US Adaptation of the Kabul Drone Strike has Questioned
September 13, 2021
The New York Times and The Washington Post, two major US newspapers, are questioning the US military’s claim that a drone strike in Kabul on August 29 destroyed a car driven by an ISIS-K sympathizer. The US Central Command claimed shortly after the strike that the car comprised explosive materials bound for Kabul’s airport. According to the statement, “significant secondary explosions from the vehicle showed the presence of a significant amount of explosive material.”
In a press conference on September 1, Chairman of the Joint Chiefs of Staff Gen Mark Milley described the strike as a “righteous strike” that followed proper procedures. The Times and Post reported this weekend that their investigations found no evidence of explosives in the car, which they said was driven by 43-year-old Zemari Ahmadi, an engineer working for the US aid group Nutrition and Education International (NEI). According to family members, Mr. Ahmadi, who had applied for refugee resettlement in the US, was carrying water to family members when the drone hit his car.
The military’s claim of “secondary explosions” in the courtyard was also questioned by the Times and Post. There was no evidence of a second explosion at the scene, according to Times reporters. There were no collapsed walls or destroyed vegetation, according to experts. According to security consultant Chris Cobb-Smith, “it seriously calls into question the credibility of the intelligence or technology used to determine this was a legitimate target.” According to explosives experts, the majority of the damage was caused by the drone’s Hellfire missile. According to two experts, if there was a secondary explosion, it was most likely caused by combusted fuel vapors.
The white sedan belonged to Nutrition and Education International, according to Steven Kwon, president of the California-based organization. Mr. Ahmadi spent the rest of the day running everyday jobs after meeting at the NEI compound to discuss an emergency food aid program for displaced people, according to Mr. Kwon. He denied any connection between NEI and ISIS-K.
“We’re attempting to assist people,” he told the Post. “Why would we have explosives if we weren’t going to kill people?”
”The Times said it has doubts about the US version of events after reviewing video evidence and interviewing more than a dozen of the driver’s friends and family members in Kabul. According to the report, “the driver has been identified as Zemari Ahmadi, a long-time worker for a US aid group.” “The evidence suggests that his travels that day were actually for the purpose of transporting colleagues to and from work.
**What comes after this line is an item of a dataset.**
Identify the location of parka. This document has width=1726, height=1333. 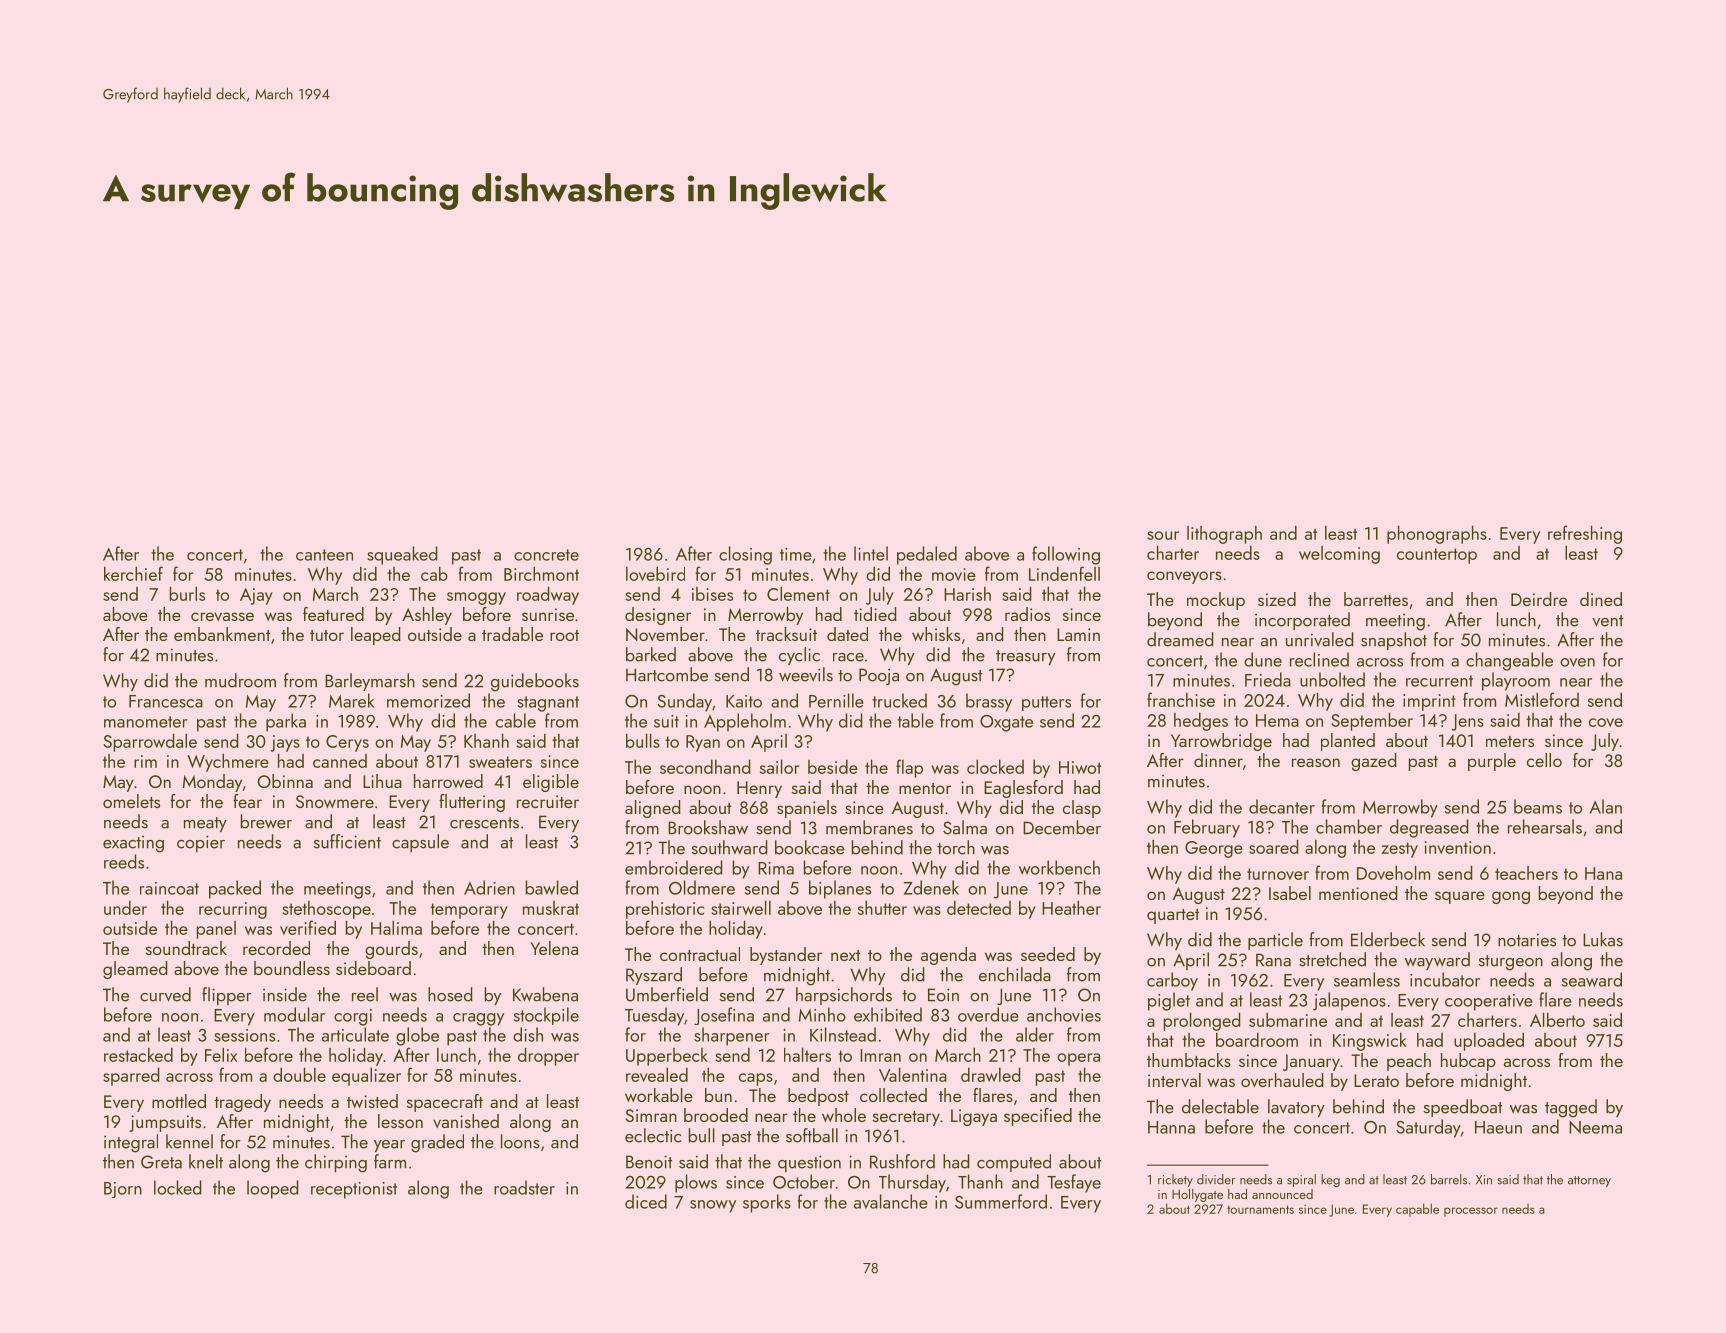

According to an analysis of video feeds, what the military may have seen was Mr. Ahmadi and a colleague loading water canisters into his trunk to bring home to his family.”
The US previously admitted that three civilians were killed in the strike, but the Times reported that the true number was ten. Seven of those people were children, including Mr. Ahmadi’s young family members, who relatives said ran to the car to greet him when he arrived home moments before the strike.